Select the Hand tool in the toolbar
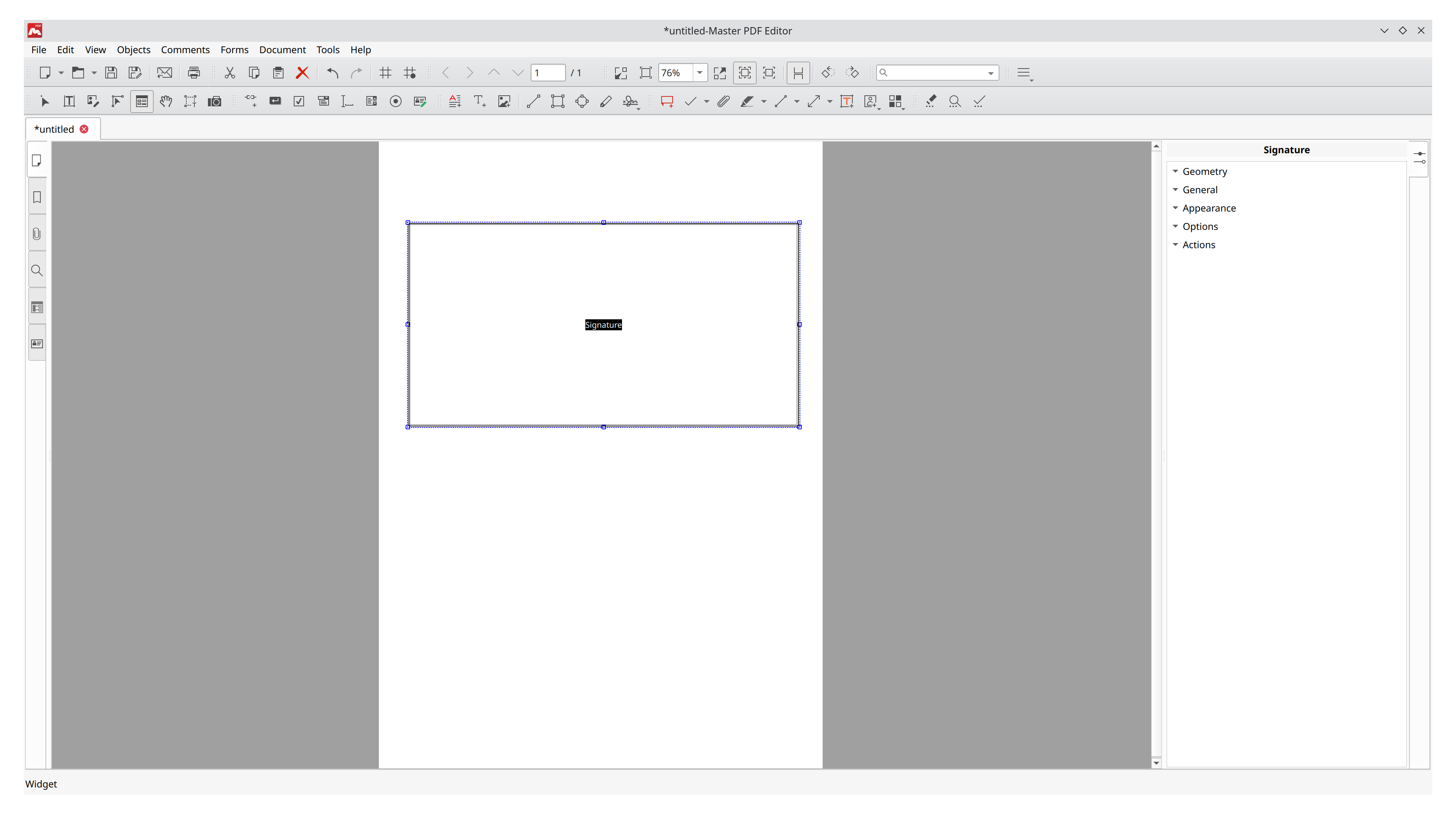click(x=166, y=101)
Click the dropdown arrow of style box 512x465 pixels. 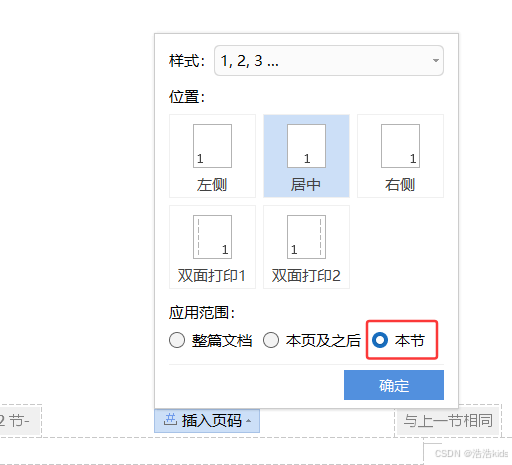[435, 61]
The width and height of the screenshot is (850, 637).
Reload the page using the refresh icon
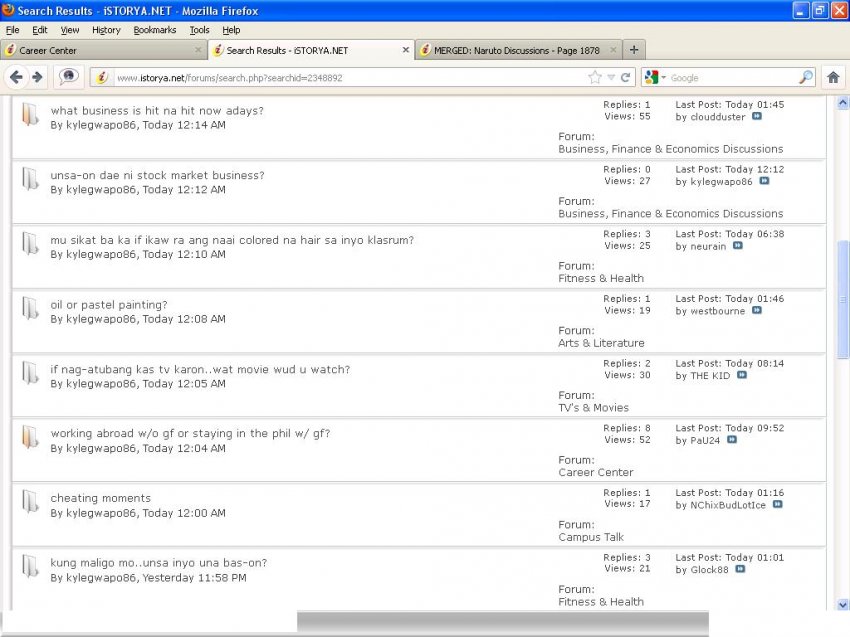pyautogui.click(x=626, y=77)
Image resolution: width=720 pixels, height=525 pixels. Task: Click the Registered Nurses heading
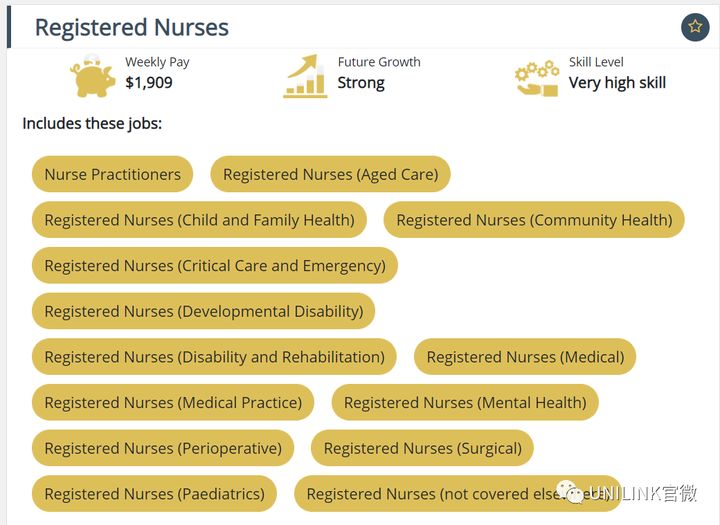coord(132,27)
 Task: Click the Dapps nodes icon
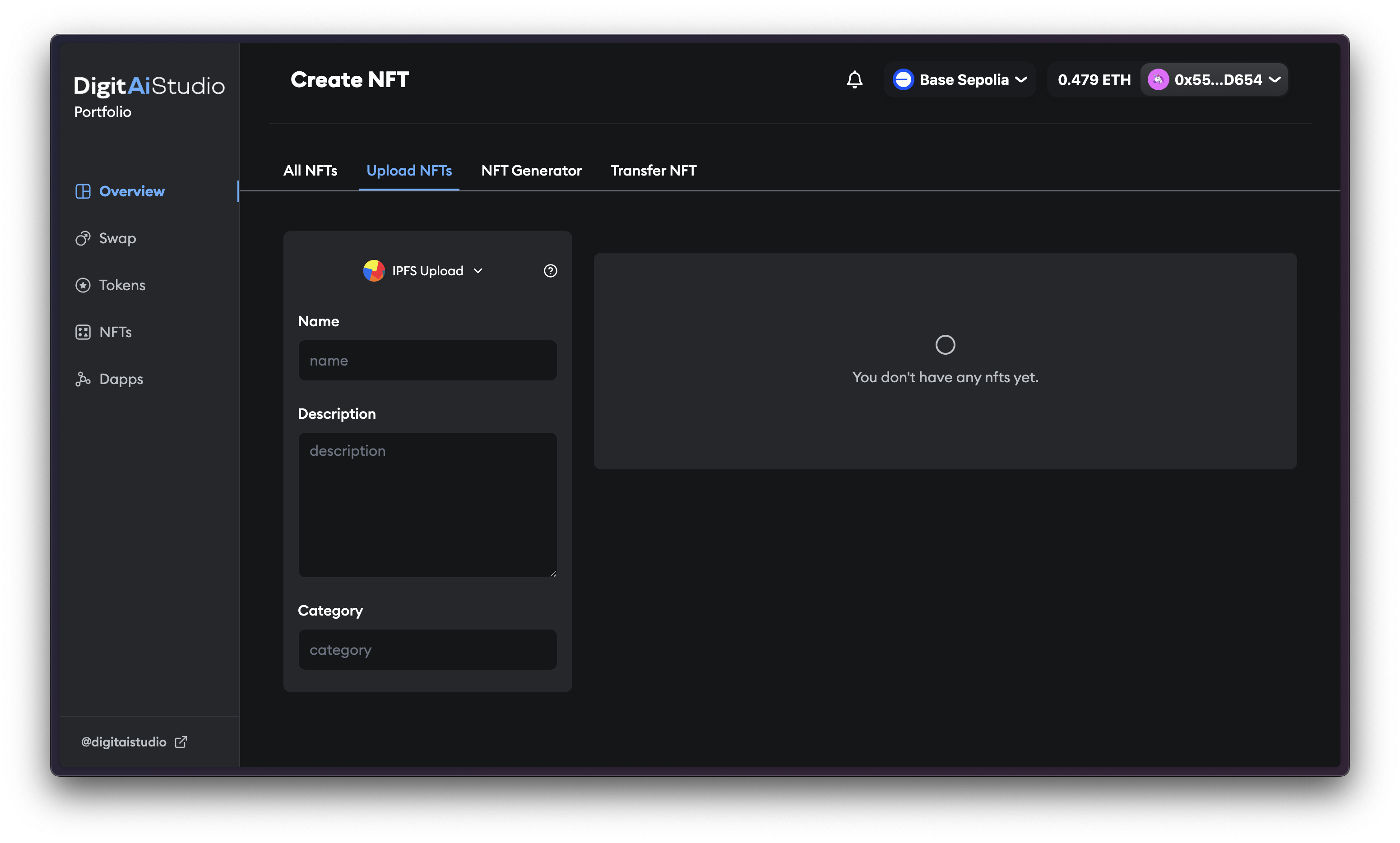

Task statement: Rewrite the part that opens with the line containing "The width and" and closes at the end of the rows, changing "refresh icon" to "reload button" and keeping everything else the same. Leave the pictures out.

Expected answer:
The width and height of the screenshot is (850, 637).
Reload the page using the reload button
pyautogui.click(x=626, y=77)
Image resolution: width=720 pixels, height=525 pixels. Task: Click the Registered Nurses heading
coord(132,27)
 Task: Click the Dapps nodes icon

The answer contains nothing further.